La desatención como síntoma cultural
Actualmente estamos inmersos en un estadio de la civilización que tiene como parte de su núcleo operativo, a la distracción en: las redes sociales y los medios son ejemplos y moldes a la vez, para ver esto. De manera directa es una observación que podemos hacer cotidianamente en diversos ámbitos. En ese contexto la emergencia del TDAH ya no como una patología especifica sino como un fenómeno global parece más un síntoma colectivo que una patología meramente individual. 

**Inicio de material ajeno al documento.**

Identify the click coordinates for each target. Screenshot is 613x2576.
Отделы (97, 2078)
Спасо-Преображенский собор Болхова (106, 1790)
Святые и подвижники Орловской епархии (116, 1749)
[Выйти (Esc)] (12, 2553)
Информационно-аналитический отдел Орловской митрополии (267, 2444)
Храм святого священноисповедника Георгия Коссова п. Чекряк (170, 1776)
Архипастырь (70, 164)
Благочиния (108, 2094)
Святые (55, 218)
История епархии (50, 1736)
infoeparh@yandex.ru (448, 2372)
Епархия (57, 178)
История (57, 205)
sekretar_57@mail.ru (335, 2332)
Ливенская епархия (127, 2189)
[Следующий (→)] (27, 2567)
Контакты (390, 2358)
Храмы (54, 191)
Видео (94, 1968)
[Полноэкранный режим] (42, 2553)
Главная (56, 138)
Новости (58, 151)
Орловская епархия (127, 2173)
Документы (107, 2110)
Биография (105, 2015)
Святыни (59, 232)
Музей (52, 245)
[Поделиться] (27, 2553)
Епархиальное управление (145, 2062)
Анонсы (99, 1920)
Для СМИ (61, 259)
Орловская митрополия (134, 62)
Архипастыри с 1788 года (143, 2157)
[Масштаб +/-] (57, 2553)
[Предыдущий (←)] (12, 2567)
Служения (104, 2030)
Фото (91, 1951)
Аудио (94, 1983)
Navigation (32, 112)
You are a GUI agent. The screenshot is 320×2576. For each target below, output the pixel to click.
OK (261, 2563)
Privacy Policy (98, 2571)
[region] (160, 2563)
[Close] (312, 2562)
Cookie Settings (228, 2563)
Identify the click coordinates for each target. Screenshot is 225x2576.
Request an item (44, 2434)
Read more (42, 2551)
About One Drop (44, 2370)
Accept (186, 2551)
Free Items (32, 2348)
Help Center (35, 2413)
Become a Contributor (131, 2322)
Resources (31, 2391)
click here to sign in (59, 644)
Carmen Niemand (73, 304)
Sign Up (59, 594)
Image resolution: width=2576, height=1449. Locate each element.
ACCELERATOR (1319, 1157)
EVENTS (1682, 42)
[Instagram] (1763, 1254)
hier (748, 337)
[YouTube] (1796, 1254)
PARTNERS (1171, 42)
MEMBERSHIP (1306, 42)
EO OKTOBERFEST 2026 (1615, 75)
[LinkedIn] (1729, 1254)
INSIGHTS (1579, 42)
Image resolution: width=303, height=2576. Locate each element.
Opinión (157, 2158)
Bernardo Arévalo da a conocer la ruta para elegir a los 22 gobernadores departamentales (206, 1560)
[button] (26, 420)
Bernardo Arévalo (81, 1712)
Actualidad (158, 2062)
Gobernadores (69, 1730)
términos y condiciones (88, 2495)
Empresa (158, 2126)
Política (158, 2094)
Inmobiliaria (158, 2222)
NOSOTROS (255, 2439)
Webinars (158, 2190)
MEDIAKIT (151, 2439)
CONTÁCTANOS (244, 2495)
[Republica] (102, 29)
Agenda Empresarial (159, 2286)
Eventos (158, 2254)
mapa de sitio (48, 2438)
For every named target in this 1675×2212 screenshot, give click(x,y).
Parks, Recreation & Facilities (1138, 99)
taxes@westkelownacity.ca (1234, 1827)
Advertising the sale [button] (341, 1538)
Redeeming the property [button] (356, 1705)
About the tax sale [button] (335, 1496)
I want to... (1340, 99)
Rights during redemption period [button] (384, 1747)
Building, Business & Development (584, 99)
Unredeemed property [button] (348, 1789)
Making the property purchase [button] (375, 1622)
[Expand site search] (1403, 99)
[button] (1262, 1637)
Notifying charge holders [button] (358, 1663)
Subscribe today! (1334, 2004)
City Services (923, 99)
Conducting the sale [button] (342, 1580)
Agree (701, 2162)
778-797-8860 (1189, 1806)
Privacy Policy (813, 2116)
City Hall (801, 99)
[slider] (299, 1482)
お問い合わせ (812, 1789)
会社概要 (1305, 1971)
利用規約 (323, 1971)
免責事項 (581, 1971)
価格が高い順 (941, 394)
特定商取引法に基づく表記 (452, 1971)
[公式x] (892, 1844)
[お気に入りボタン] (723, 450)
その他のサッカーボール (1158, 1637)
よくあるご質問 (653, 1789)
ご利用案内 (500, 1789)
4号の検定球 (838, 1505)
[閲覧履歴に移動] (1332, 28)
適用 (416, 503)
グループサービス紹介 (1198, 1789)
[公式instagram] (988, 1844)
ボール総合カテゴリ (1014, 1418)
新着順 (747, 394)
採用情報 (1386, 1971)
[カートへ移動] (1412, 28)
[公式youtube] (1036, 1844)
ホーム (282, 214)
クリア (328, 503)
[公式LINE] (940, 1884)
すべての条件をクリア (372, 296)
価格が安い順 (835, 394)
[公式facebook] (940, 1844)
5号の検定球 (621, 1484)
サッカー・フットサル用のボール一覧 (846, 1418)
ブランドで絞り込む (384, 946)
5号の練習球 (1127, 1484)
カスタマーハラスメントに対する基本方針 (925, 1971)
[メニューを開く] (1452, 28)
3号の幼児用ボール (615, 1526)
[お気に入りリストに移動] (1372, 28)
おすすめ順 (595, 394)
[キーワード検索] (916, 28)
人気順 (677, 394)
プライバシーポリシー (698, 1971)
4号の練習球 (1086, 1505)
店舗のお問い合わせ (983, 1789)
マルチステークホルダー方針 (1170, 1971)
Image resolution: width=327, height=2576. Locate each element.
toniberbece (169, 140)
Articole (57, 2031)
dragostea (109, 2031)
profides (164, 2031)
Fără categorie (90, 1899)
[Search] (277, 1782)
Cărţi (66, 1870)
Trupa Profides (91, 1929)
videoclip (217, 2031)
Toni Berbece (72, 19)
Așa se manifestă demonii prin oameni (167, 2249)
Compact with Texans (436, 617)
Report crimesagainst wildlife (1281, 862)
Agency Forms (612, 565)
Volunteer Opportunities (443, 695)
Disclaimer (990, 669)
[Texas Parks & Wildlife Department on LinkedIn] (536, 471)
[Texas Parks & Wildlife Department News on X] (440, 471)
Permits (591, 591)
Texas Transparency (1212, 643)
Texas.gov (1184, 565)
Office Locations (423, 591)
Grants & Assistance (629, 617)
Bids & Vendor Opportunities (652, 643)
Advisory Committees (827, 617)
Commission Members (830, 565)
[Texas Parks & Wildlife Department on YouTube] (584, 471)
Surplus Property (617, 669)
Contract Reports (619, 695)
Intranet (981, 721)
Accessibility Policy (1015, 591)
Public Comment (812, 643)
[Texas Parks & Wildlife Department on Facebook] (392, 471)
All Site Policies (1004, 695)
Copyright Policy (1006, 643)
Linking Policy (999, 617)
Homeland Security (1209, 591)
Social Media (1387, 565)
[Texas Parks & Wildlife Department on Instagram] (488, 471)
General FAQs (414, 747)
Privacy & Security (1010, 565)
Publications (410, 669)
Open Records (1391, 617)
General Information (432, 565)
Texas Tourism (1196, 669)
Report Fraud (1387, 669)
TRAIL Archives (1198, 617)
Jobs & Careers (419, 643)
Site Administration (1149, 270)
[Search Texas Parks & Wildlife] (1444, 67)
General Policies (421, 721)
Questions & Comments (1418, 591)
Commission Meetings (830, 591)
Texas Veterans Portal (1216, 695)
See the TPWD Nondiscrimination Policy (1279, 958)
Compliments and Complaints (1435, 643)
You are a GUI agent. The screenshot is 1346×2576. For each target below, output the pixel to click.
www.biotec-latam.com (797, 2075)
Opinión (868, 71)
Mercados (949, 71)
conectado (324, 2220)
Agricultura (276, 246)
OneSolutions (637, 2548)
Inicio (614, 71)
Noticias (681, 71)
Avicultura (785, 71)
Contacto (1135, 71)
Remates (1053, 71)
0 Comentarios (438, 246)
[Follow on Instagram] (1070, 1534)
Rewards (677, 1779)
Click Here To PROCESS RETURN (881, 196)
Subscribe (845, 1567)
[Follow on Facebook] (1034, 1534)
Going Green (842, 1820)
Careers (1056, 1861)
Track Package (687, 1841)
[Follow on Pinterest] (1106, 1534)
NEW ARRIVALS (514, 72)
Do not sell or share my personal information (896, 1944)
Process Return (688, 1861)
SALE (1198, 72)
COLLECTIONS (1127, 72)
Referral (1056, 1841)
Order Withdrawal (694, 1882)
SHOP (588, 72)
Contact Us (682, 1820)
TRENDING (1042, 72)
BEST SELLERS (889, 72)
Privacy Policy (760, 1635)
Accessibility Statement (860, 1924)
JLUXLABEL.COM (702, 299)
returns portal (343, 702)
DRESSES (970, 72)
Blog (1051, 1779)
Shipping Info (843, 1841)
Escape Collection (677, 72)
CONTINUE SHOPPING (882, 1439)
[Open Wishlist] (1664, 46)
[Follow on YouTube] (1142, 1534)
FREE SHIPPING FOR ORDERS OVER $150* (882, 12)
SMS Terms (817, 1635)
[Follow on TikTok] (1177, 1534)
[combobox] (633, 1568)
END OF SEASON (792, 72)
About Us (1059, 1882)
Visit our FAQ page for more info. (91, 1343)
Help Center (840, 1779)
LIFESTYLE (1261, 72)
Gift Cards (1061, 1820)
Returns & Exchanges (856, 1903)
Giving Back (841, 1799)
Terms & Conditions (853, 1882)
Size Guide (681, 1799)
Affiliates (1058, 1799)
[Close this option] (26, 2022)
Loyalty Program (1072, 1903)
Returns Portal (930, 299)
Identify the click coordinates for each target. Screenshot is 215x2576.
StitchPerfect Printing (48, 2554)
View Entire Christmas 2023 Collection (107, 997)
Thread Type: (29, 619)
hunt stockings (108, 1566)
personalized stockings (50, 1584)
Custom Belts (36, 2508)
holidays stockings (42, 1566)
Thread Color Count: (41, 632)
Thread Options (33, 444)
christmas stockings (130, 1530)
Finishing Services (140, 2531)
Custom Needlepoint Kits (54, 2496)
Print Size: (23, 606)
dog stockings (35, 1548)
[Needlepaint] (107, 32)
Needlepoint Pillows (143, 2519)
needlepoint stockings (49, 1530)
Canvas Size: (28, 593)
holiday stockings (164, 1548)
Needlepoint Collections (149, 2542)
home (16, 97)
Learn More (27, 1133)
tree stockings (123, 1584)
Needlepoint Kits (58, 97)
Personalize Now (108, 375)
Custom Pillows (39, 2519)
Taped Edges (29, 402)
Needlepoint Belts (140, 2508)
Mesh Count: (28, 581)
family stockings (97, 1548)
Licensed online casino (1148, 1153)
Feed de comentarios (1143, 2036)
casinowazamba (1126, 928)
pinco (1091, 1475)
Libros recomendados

Un área donde todo puede ser llevado a la medida de comparación es la economía. Vivimos en una economía en la cual la captación de espacios atencionales, así sea efímeros, son fuente no solo económica sino especialmente de poder. Cada segundo de nuestra mirada que se logra desviar, hacia una imagen, un video, un reclame como se solía decir antaño, es decir un espacio que reclama nuestra atención, se monetiza. En función de eso la tecnología multiplica la producción de cantidad y diversidad de estímulos y se busca así sobrecargando de estímulos nuestros circuitos neuronales, agotar nuestra capacidad de procesar la información. En un sistema acelerado que castiga la pausa, todo debe ser un continuo de saltos disconexos entre sí pero con conexión en cuanto a estimulo en la temporalidad. Ese estado de alerta por estímulos que no se pueden perder, el FOMO por ejemplo, ya que son adictivos, genera a su vez la estimulación de todo el sistema, incluido claro lo motor. Al mismo tiempo la ansiedad acompaña y recicla la inatención, la dispersión. El objeto no es ser procesador de información, sino receptor pasivo. En este marco, ¿cómo no esperar que los niños, y de hecho los adultos, se dispersen o se sientan desbordados por el ruido de fondo de una época desprovista de silencio? Dicho en otros términos, donde quedan los constructos fundamentales de las diferentes presentaciones clínicas del déficit atencional?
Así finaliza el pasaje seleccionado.